How to complete this task
Every line with the string "Transaction" must be copied from the entries below.

Supplied data

──────────

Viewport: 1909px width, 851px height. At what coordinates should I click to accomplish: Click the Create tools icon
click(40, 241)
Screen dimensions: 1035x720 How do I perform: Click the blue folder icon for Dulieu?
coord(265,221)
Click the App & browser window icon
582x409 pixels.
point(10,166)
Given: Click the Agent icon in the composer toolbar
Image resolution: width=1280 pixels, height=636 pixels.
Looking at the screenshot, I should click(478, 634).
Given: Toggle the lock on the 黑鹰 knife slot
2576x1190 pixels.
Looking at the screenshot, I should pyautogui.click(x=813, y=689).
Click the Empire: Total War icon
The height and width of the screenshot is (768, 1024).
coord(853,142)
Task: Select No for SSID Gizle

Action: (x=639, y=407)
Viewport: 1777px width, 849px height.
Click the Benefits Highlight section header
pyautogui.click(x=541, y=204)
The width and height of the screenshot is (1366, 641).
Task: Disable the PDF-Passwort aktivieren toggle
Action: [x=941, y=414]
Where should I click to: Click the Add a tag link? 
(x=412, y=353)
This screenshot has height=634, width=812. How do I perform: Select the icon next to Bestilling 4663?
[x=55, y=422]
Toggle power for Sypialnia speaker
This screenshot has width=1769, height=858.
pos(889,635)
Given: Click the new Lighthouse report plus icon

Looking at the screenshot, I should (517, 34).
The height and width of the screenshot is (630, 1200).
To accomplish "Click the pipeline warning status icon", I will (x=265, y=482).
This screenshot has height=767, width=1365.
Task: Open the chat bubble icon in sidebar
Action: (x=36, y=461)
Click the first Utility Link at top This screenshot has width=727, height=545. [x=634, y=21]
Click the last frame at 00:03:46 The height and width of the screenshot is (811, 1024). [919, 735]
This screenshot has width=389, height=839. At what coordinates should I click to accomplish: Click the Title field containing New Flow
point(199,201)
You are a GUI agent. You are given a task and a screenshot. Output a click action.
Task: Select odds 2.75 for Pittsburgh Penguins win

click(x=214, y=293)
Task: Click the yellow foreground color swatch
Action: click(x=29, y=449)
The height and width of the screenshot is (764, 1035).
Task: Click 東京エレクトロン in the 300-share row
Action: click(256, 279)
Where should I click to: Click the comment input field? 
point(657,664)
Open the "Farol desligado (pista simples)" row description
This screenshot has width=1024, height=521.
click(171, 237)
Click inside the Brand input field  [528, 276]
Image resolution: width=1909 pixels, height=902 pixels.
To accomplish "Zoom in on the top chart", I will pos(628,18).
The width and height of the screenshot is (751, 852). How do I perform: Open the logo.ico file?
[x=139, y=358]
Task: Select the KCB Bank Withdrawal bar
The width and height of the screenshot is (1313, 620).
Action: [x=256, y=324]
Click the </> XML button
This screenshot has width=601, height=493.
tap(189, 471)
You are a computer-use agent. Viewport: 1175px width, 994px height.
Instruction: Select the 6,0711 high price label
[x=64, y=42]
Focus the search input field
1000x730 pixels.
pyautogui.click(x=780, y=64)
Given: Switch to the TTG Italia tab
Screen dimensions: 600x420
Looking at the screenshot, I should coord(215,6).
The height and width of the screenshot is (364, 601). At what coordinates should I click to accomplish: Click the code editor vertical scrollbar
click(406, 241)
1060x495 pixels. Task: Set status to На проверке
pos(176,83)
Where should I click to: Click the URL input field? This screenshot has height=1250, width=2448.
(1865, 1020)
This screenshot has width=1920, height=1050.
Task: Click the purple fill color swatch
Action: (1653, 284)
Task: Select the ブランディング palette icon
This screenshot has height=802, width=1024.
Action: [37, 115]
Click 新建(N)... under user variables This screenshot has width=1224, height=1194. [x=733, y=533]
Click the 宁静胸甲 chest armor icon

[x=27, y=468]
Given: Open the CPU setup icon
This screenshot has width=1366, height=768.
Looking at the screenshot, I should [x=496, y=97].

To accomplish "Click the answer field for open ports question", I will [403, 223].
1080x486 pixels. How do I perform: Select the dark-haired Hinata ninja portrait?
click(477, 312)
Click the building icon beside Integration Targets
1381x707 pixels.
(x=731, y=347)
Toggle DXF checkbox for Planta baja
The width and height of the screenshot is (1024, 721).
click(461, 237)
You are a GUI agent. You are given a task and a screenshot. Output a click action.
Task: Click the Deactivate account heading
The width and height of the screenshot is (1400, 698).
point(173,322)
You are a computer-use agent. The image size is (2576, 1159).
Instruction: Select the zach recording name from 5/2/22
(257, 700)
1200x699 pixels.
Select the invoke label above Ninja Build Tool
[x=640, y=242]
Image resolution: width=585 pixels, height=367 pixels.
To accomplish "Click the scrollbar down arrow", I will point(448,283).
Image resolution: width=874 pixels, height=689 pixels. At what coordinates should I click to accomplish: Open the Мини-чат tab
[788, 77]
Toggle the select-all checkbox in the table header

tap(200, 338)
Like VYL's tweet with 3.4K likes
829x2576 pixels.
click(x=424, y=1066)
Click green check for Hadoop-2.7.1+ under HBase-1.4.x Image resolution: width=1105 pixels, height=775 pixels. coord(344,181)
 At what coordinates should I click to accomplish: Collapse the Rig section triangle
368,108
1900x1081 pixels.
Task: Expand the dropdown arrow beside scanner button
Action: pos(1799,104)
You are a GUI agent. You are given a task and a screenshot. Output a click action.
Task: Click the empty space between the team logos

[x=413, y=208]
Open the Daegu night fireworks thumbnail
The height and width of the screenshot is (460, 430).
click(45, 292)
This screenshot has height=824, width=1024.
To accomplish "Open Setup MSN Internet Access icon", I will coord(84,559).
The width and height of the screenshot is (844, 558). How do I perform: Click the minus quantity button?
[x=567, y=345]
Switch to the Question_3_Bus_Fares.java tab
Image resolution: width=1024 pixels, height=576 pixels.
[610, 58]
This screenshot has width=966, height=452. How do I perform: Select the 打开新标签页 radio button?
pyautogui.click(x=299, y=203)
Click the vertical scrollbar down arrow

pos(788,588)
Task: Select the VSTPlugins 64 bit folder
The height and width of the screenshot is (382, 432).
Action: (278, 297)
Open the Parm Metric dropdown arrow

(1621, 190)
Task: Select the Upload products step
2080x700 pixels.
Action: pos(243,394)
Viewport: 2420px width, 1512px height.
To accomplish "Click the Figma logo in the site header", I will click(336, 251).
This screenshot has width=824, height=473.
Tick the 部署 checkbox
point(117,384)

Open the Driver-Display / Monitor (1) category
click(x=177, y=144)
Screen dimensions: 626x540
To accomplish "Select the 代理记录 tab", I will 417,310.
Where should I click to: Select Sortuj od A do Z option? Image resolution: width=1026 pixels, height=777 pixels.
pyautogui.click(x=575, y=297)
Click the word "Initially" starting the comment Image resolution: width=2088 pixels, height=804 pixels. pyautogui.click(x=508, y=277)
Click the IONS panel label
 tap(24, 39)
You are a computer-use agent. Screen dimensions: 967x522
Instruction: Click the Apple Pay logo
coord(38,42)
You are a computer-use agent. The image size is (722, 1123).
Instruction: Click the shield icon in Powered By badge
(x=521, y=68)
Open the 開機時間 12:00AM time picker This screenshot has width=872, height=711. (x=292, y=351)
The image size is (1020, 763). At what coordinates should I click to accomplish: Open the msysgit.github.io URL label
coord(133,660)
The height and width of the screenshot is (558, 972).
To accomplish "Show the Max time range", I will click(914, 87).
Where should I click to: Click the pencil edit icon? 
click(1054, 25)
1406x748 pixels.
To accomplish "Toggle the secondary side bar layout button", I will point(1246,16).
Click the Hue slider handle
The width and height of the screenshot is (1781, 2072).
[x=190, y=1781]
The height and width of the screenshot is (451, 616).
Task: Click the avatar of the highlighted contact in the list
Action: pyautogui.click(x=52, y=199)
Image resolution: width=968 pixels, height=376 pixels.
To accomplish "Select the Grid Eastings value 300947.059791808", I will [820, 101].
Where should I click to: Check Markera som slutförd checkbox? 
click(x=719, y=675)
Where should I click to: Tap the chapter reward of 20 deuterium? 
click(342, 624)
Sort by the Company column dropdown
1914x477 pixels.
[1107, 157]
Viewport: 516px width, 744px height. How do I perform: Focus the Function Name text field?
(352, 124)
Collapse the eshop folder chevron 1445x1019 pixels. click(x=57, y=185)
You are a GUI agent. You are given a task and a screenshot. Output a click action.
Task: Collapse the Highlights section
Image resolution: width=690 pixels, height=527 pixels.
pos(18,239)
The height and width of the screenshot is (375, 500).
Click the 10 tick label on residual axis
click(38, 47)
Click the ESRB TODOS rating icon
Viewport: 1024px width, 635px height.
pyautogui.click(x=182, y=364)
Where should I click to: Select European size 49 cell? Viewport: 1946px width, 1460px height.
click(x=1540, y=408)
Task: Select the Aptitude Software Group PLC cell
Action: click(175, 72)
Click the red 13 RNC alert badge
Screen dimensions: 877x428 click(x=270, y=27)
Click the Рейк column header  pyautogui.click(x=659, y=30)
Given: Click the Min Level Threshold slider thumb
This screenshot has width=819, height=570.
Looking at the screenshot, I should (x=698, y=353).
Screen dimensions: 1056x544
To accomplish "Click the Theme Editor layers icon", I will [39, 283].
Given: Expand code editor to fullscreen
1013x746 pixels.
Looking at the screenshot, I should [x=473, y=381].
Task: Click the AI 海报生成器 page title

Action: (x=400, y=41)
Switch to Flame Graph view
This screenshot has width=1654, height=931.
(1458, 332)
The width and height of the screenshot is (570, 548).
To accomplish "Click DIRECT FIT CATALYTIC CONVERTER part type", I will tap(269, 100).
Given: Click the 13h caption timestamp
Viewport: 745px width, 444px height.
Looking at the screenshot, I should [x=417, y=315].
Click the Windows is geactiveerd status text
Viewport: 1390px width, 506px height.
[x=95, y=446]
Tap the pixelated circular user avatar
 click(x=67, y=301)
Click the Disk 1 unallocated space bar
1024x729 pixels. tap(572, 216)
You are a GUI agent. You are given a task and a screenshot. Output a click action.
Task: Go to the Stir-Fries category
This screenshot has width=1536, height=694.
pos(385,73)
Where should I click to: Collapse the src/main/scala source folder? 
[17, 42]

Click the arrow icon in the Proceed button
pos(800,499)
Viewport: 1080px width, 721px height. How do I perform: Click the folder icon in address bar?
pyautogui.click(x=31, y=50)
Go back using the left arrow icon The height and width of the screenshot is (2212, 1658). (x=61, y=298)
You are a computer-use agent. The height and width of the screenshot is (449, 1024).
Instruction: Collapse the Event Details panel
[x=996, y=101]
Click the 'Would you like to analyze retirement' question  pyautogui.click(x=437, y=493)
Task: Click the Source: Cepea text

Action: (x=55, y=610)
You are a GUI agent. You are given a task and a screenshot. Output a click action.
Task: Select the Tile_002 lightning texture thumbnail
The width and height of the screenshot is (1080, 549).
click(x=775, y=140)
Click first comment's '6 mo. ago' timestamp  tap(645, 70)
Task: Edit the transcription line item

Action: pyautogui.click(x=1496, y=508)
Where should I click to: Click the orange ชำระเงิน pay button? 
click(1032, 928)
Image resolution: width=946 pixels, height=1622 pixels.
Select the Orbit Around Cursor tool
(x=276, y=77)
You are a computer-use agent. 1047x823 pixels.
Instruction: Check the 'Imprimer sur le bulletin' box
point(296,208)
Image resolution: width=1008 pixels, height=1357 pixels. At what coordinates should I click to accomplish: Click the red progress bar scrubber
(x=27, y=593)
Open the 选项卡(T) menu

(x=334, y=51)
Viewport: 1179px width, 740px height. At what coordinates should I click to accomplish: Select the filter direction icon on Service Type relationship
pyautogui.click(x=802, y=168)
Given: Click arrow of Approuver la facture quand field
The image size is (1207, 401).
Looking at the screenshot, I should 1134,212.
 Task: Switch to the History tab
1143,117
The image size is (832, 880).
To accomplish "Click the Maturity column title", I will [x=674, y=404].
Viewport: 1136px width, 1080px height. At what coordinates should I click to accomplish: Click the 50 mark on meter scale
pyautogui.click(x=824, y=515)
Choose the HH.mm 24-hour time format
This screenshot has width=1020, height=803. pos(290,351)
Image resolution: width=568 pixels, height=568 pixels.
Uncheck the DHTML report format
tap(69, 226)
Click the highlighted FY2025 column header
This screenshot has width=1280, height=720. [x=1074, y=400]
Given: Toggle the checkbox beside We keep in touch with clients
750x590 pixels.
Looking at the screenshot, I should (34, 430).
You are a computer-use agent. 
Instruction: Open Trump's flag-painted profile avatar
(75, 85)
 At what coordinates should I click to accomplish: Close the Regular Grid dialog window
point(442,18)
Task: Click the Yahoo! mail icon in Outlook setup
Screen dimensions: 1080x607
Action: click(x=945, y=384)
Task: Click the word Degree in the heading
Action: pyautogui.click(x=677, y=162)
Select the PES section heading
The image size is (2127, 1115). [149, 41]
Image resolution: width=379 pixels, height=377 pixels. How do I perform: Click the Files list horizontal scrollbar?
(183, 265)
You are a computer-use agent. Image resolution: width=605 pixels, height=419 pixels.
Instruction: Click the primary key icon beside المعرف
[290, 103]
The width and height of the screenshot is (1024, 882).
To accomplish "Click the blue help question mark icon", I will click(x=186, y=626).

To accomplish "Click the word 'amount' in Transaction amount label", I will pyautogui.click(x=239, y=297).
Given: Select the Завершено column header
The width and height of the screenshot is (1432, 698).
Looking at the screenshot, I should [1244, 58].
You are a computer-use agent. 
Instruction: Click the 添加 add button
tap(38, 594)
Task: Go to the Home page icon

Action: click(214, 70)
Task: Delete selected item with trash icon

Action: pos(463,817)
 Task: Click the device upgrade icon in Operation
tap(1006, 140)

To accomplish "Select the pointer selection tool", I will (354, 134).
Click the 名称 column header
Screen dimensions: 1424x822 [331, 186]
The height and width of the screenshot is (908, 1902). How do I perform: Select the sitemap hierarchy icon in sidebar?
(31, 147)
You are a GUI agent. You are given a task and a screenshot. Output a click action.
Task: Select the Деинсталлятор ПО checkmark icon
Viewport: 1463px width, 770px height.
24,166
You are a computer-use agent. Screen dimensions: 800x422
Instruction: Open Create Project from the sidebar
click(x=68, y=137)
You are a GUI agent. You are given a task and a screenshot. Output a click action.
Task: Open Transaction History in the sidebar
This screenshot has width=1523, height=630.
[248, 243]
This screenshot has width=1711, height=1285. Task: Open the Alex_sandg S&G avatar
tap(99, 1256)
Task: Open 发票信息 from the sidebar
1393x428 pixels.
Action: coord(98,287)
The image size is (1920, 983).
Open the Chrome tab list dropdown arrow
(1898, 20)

──────────

Answer to this exercise
To accomplish "Click the word 'amount' in Transaction amount label", I will pyautogui.click(x=239, y=297).
Task: Open Transaction History in the sidebar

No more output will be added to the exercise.